*** Opening of Study material ***

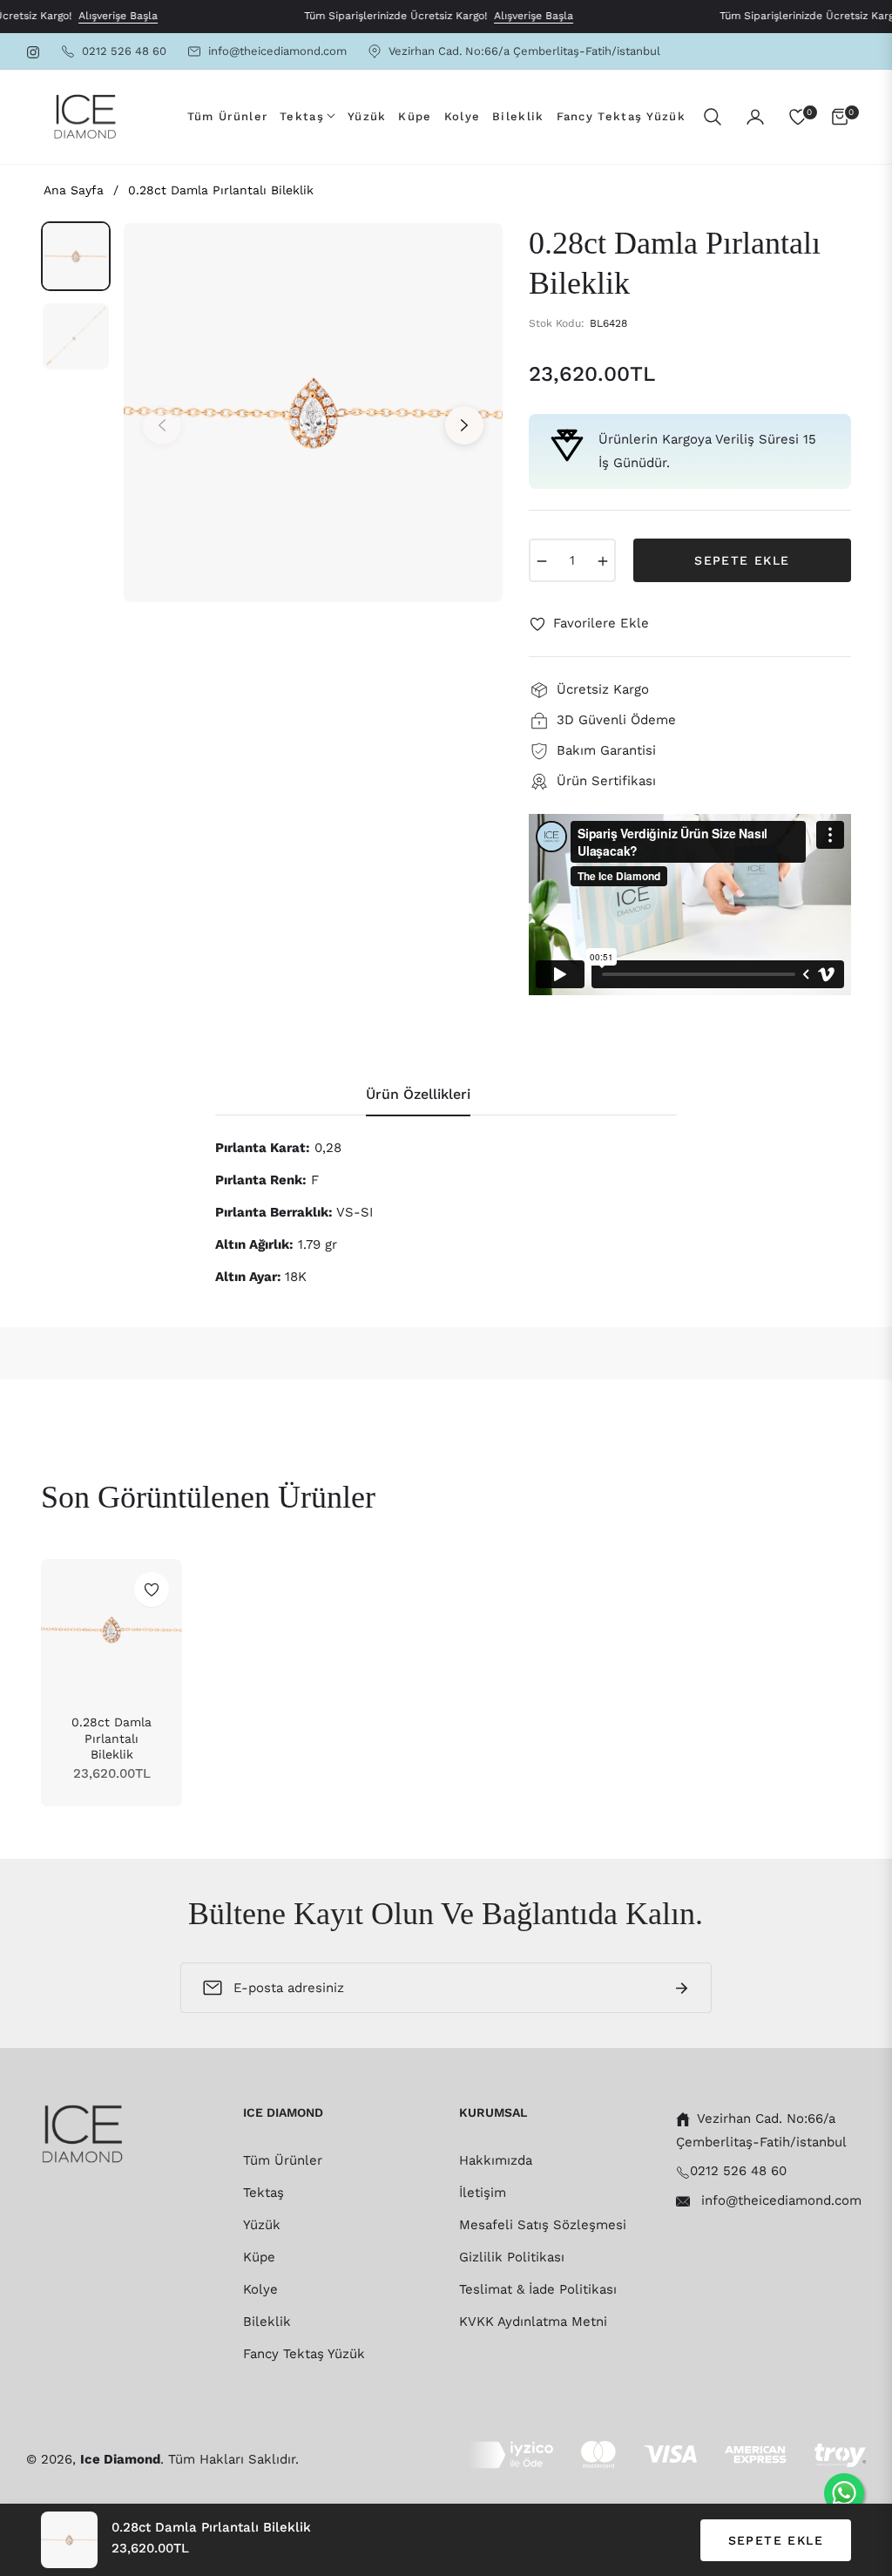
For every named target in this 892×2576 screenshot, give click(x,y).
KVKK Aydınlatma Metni (533, 2321)
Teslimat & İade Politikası (538, 2289)
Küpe (259, 2257)
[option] (313, 412)
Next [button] (464, 425)
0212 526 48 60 (738, 2171)
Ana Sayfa (74, 190)
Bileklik (267, 2321)
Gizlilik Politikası (511, 2257)
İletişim (482, 2192)
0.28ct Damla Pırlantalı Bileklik (111, 1737)
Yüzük (261, 2225)
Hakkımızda (495, 2160)
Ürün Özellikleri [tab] (418, 1094)
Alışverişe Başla (96, 16)
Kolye (260, 2289)
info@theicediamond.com (779, 2200)
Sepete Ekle (775, 2540)
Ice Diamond (120, 2459)
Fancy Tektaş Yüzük (304, 2354)
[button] (712, 116)
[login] (755, 116)
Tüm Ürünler (282, 2160)
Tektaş (263, 2192)
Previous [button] (162, 425)
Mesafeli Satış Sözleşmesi (542, 2225)
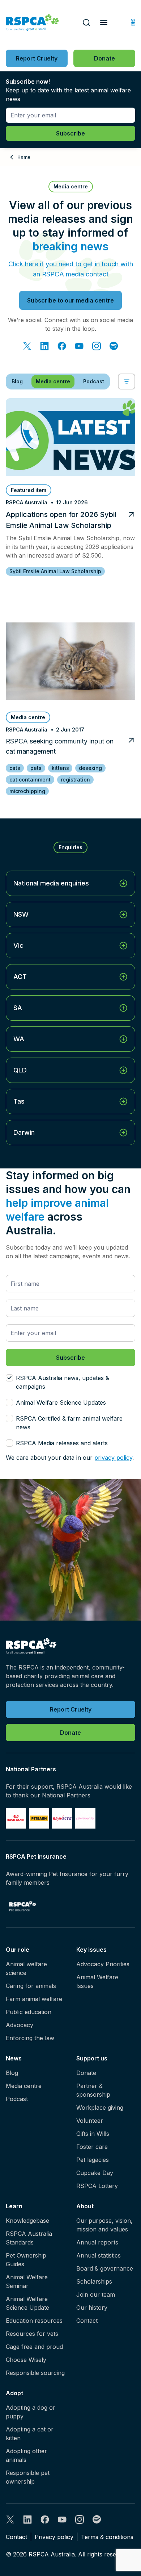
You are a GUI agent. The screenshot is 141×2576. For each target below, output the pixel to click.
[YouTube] (79, 346)
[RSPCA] (32, 22)
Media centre (24, 2085)
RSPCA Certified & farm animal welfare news (69, 1423)
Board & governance (104, 2268)
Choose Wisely (26, 2359)
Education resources (34, 2320)
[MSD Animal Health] (62, 1818)
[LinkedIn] (44, 346)
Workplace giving (99, 2107)
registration (75, 779)
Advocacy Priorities (102, 1964)
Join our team (95, 2294)
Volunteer (89, 2120)
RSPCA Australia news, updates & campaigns (62, 1382)
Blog (12, 2072)
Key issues (91, 1949)
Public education (28, 2012)
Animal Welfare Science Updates (61, 1402)
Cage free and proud (34, 2346)
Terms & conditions (107, 2536)
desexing (90, 768)
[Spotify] (114, 346)
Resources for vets (32, 2333)
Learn (14, 2206)
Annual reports (97, 2242)
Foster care (92, 2146)
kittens (60, 768)
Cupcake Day (94, 2172)
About (85, 2206)
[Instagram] (96, 346)
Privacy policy (54, 2536)
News (14, 2058)
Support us (91, 2058)
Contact (87, 2320)
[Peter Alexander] (85, 1818)
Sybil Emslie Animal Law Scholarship (55, 571)
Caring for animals (31, 1985)
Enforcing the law (30, 2038)
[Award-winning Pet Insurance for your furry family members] (22, 1906)
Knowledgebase (27, 2220)
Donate (86, 2072)
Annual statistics (98, 2255)
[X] (27, 346)
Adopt (14, 2393)
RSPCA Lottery (97, 2185)
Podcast (17, 2098)
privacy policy (113, 1457)
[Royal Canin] (16, 1818)
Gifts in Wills (92, 2133)
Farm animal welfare (34, 1998)
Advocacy (19, 2025)
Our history (91, 2307)
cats (14, 768)
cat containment (30, 779)
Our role (17, 1949)
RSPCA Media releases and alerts (62, 1443)
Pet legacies (92, 2159)
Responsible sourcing (35, 2372)
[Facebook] (61, 346)
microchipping (27, 791)
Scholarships (94, 2281)
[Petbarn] (39, 1818)
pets (36, 768)
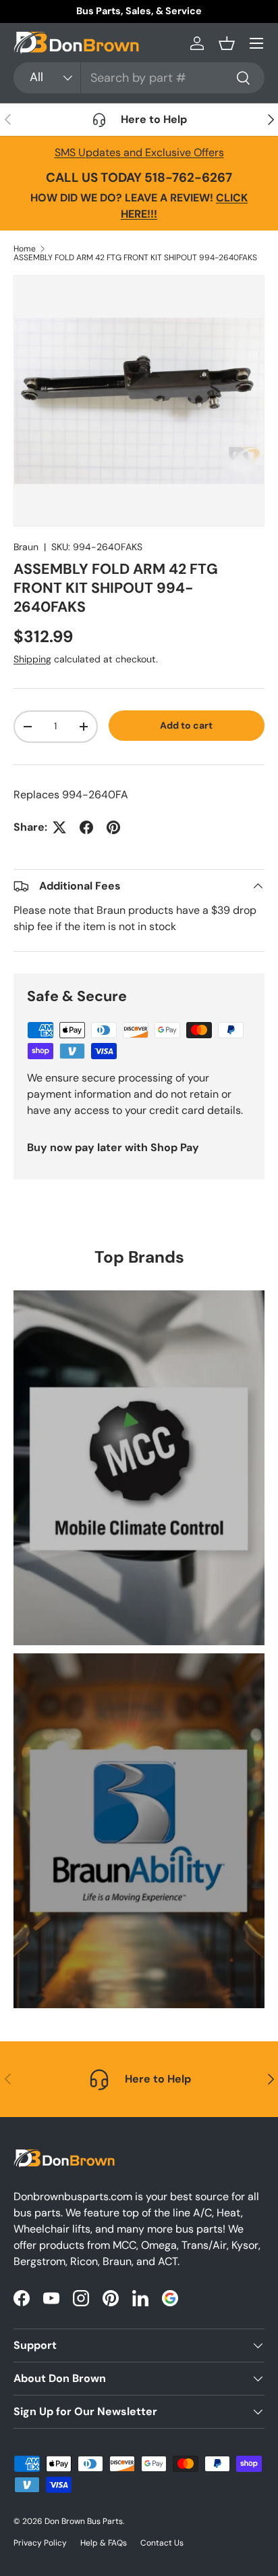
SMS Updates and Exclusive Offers (139, 152)
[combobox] (139, 77)
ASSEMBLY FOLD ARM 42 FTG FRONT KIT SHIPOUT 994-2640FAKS (135, 257)
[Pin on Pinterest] (113, 827)
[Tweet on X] (59, 827)
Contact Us (162, 2542)
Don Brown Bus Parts (84, 2521)
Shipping (32, 659)
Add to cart (186, 725)
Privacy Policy (40, 2542)
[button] (227, 43)
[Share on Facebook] (86, 827)
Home (24, 249)
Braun (25, 547)
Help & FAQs (103, 2542)
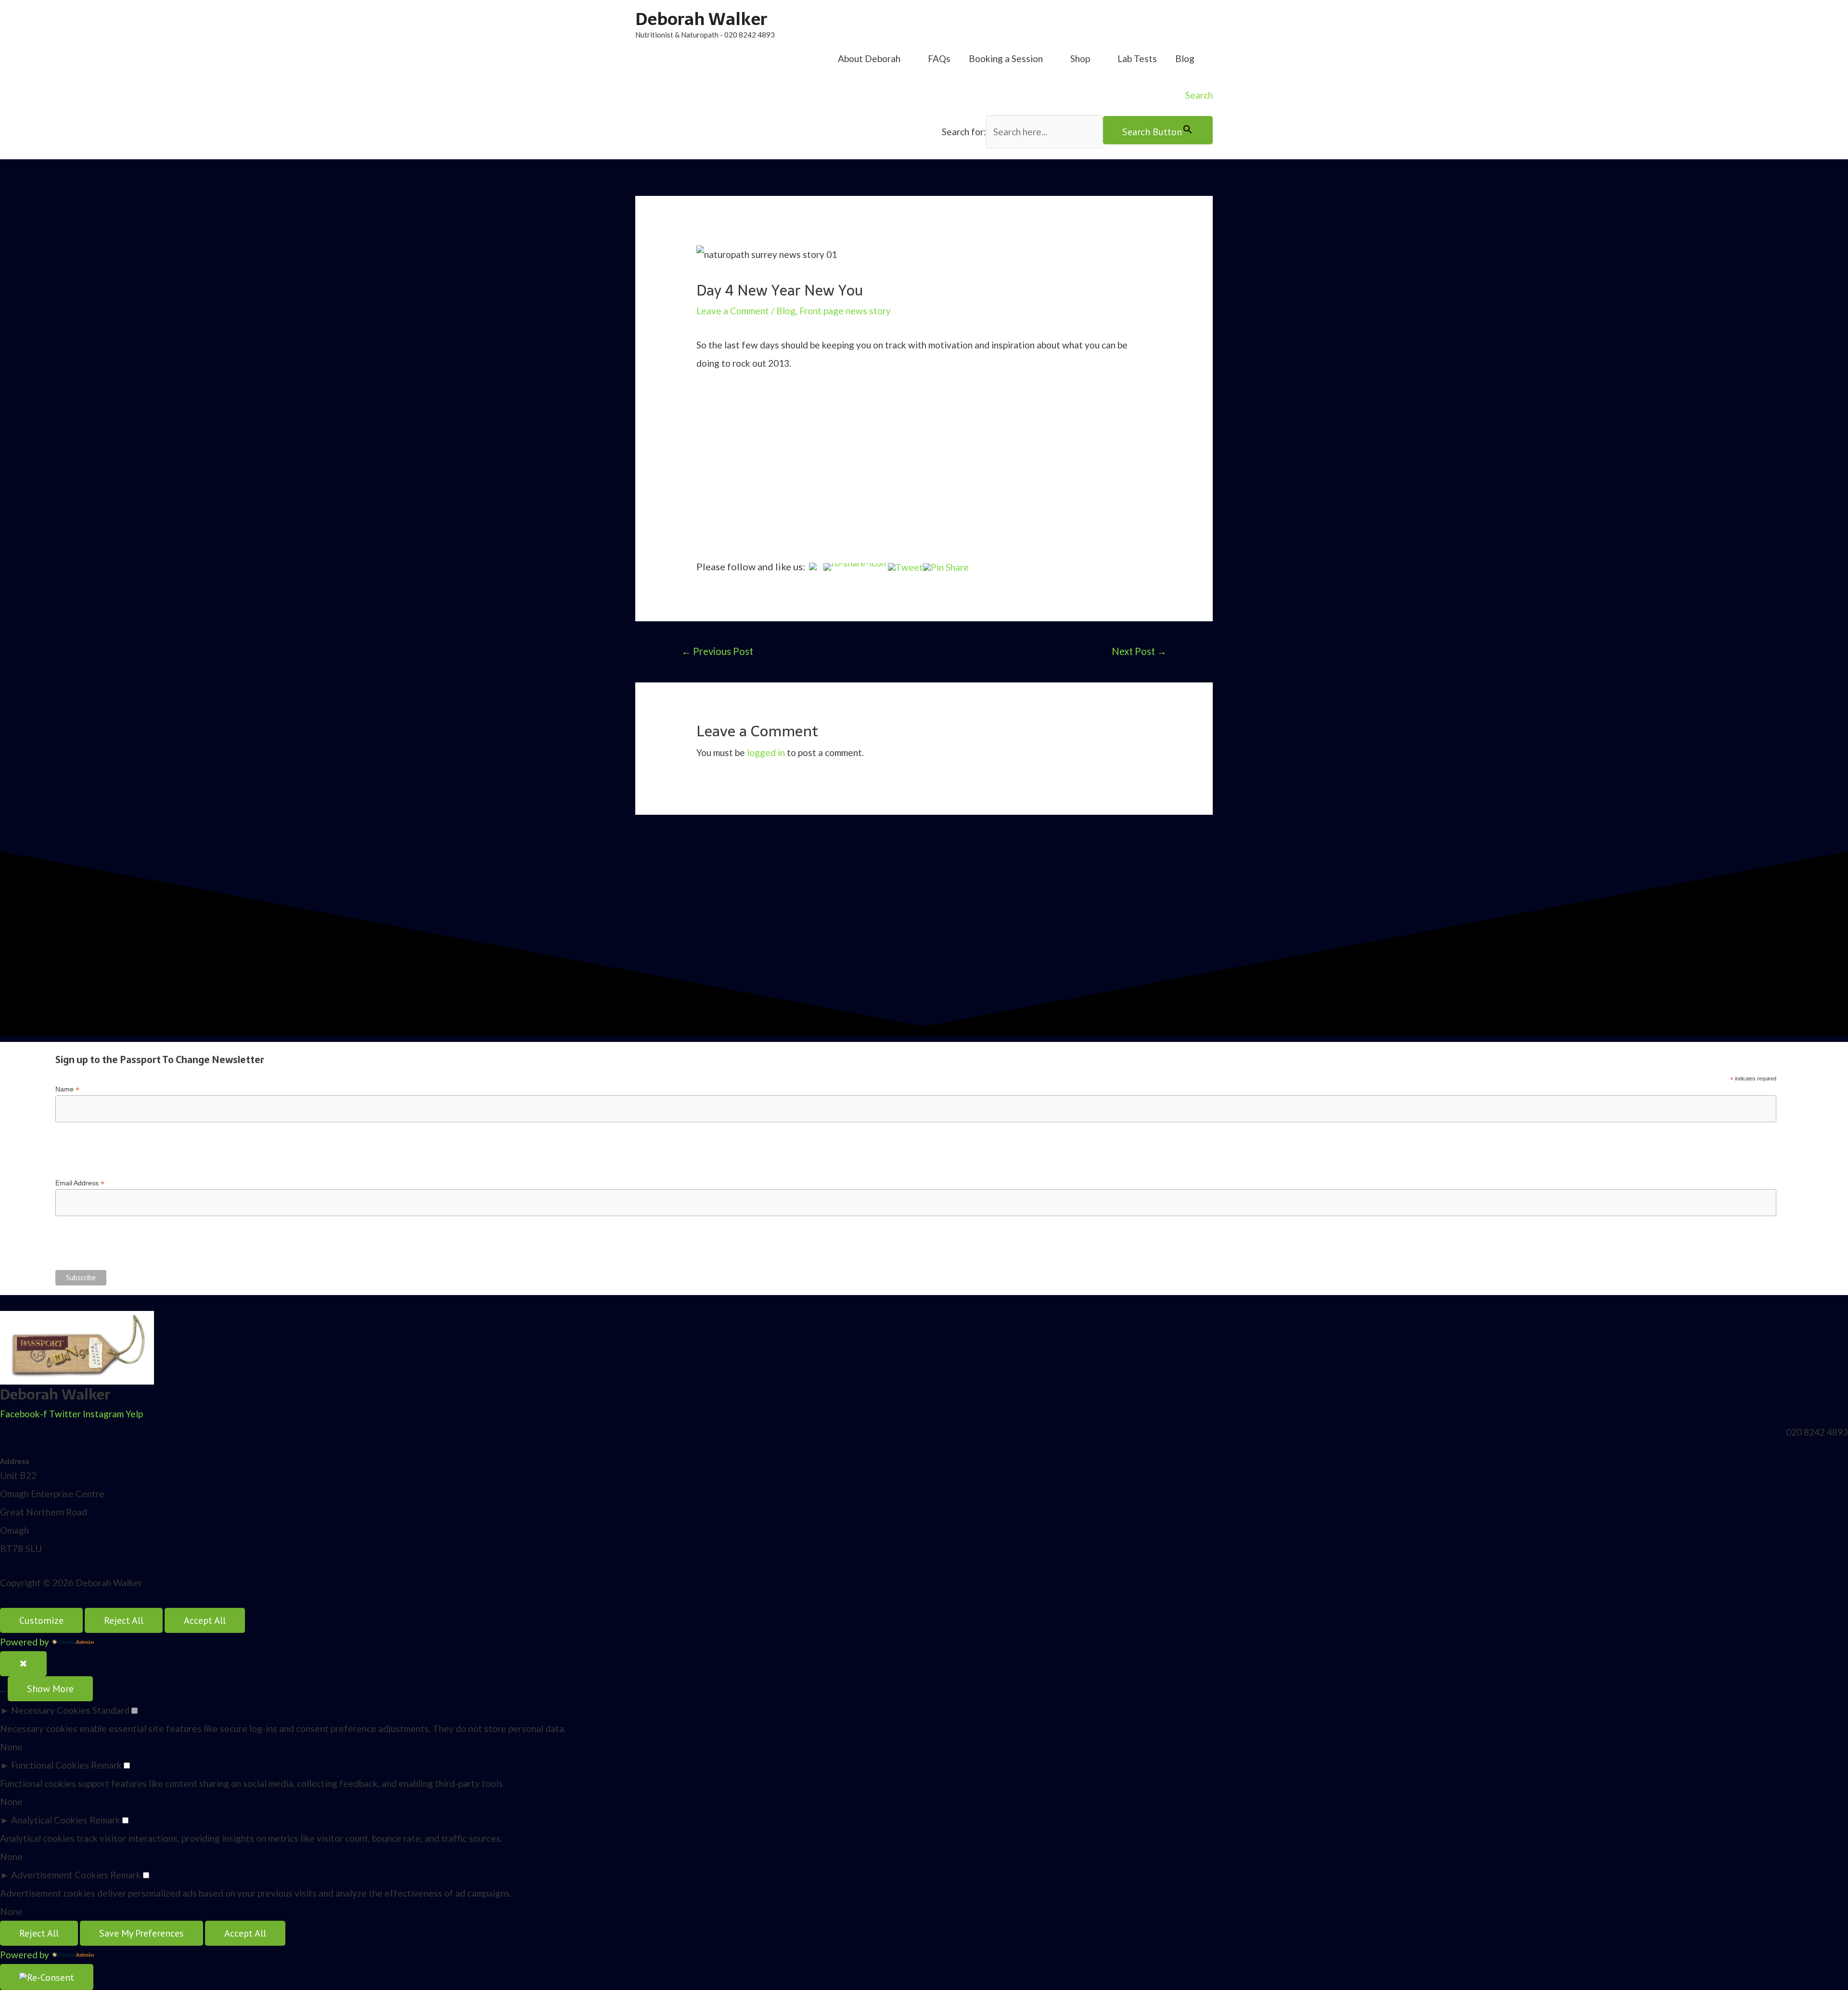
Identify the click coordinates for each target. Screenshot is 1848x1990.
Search (1199, 95)
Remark (106, 1765)
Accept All (205, 1620)
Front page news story (845, 310)
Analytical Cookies (49, 1819)
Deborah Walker (701, 19)
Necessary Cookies (50, 1710)
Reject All (123, 1620)
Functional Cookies (50, 1765)
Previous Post (717, 651)
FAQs (939, 58)
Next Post (1139, 651)
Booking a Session (1006, 58)
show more (50, 1688)
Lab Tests (1137, 58)
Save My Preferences (141, 1933)
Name (67, 1089)
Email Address (79, 1183)
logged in (766, 752)
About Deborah (869, 58)
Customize (41, 1620)
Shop (1080, 58)
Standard (110, 1710)
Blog (1184, 58)
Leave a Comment (732, 310)
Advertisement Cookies (59, 1874)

*** Close of Study material ***

Task requirements
Repeat exactly the lines from the start of the entries down to the line with "Volunteer (89, 2120)", keeping both ends but none of the pictures.

Result below
For every named target in this 892×2576 screenshot, give click(x,y).
KVKK Aydınlatma Metni (533, 2321)
Teslimat & İade Politikası (538, 2289)
Küpe (259, 2257)
[option] (313, 412)
Next [button] (464, 425)
0212 526 48 60 (738, 2171)
Ana Sayfa (74, 190)
Bileklik (267, 2321)
Gizlilik Politikası (511, 2257)
İletişim (482, 2192)
0.28ct Damla Pırlantalı Bileklik (111, 1737)
Yüzük (261, 2225)
Hakkımızda (495, 2160)
Ürün Özellikleri [tab] (418, 1094)
Alışverişe Başla (96, 16)
Kolye (260, 2289)
info@theicediamond.com (779, 2200)
Sepete Ekle (775, 2540)
Ice Diamond (120, 2459)
Fancy Tektaş Yüzük (304, 2354)
[button] (712, 116)
[login] (755, 116)
Tüm Ürünler (282, 2160)
Tektaş (263, 2192)
Previous [button] (162, 425)
Mesafeli Satış Sözleşmesi (542, 2225)
You are a GUI agent. The screenshot is 141×2576. For each target below, output the pixel to click.
[YouTube] (79, 346)
[RSPCA] (32, 22)
Media centre (24, 2085)
RSPCA Certified & farm animal welfare news (69, 1423)
Board & governance (104, 2268)
Choose Wisely (26, 2359)
Education resources (34, 2320)
[MSD Animal Health] (62, 1818)
[LinkedIn] (44, 346)
Workplace giving (99, 2107)
registration (75, 779)
Advocacy Priorities (102, 1964)
Join our team (95, 2294)
Volunteer (89, 2120)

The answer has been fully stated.